Hi all,
We recently ran a benchmark test using the 60GHz mmWave Breathing and Heartbeat Detection Sensor Kit with XIAO ESP32C6 (MR60BHA2) (Getting started with MR60BHA2 | Seeed Studio Wiki), comparing its heartbeat detection to the Polar H10 chest strap monitor, which is known for its precision.
The test involved minute-by-minute comparisons between the two devices, and unfortunately, we found that the correlation was quite low—around 0.33, which isn’t reliable enough for hospital-grade remote patient monitoring.
We’re wondering:
- Is there any way to improve the precision of the MR60BHA2 for heartbeat detection?
- Are there any known tuning or calibration methods that could enhance accuracy?
Additionally, we noticed an issue with the mmWave.getPeopleCountingTargetInfo(PeopleCounting& target_info) function, it consistently returns 0 or 1, but never 2 or more, even when multiple people are present.
Has anyone encountered this issue or found a workaround?
Looking forward to insights from the community!
Thanks,
Sergio
Thank you for conducting the comparative test between the MR60BHA2 and the Polar H10 chest strap monitor! Your detailed feedback is extremely valuable, and we will carefully document this information for continuous product improvement.
Regarding the heartbeat detection precision:
We understand your expectations for hospital-grade remote patient monitoring. However, we need to clarify that with current technological limitations, mmWave radar sensors (including the MR60BHA2) cannot be used for actual medical applications and cannot obtain relevant medical device certifications. The current breathing and heart rate detection accuracy is roughly comparable to consumer-grade wearable devices like smartwatches, primarily suitable for non-medical health reference scenarios.
The radar algorithms are currently not open-source, and our engineering team is continuously working to optimize algorithm performance. While we cannot provide direct tuning methods, ensuring that the subject remains still and is positioned in the optimal detection zone (typically 0.5-1.5 meters directly in front of the sensor) can improve measurement accuracy.
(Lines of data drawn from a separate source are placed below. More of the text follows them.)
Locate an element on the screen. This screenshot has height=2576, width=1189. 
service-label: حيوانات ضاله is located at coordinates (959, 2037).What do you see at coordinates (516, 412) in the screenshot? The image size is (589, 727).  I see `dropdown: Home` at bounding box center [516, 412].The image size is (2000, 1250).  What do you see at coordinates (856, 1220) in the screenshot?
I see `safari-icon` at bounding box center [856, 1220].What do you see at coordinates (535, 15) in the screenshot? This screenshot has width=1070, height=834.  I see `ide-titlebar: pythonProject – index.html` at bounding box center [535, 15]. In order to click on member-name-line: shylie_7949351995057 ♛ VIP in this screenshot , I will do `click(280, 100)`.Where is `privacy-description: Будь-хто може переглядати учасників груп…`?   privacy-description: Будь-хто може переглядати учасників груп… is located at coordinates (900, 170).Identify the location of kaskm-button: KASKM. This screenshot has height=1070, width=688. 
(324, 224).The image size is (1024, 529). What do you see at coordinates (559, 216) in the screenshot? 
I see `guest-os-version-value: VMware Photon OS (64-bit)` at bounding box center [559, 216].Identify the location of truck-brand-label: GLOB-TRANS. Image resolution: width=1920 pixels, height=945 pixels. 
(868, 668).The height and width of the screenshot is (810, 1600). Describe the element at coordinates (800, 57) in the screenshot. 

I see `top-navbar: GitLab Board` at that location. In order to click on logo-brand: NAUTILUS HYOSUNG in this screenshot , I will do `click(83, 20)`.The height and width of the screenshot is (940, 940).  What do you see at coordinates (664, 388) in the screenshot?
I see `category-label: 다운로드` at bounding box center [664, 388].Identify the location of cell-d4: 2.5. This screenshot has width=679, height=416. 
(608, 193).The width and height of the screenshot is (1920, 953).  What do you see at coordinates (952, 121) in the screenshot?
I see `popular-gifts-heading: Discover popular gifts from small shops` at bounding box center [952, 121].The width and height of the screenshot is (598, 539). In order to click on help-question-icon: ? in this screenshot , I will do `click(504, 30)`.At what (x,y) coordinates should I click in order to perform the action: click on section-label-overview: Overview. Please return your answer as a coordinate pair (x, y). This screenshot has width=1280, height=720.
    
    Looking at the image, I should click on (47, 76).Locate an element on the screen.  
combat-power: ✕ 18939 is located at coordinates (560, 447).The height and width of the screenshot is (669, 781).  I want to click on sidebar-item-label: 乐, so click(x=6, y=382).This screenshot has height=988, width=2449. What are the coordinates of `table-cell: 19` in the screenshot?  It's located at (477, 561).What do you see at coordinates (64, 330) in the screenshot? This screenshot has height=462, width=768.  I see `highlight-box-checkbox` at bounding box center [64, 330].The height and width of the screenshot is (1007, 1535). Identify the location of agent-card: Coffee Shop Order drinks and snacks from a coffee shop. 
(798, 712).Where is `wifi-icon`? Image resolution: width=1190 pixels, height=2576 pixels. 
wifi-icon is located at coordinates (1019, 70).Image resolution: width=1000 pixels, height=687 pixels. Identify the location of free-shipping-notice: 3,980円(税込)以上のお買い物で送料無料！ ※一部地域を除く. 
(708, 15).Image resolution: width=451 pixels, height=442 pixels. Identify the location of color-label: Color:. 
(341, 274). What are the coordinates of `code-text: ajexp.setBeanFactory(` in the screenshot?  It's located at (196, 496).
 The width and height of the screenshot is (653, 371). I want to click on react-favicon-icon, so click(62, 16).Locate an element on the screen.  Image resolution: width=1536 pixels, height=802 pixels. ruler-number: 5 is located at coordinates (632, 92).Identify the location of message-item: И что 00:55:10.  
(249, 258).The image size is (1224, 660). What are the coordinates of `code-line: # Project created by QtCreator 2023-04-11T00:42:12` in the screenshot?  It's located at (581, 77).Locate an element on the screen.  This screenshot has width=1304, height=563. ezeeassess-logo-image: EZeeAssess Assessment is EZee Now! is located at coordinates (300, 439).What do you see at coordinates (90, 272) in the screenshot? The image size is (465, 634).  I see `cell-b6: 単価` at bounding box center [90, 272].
Regarding the people counting issue:
The multiple people detection feature is indeed still in the algorithm optimization stage, and the measurement results should be considered as reference only. When multiple people are present with front-to-back occlusion or when some individuals remain stationary, detection accuracy can be affected. We’ve found that results tend to be more reliable when all people in the measurement area are clearly moving.
We will directly forward your feedback to our product development team as important reference for future firmware updates and algorithm optimizations. Thank you for your support and valuable feedback on our product!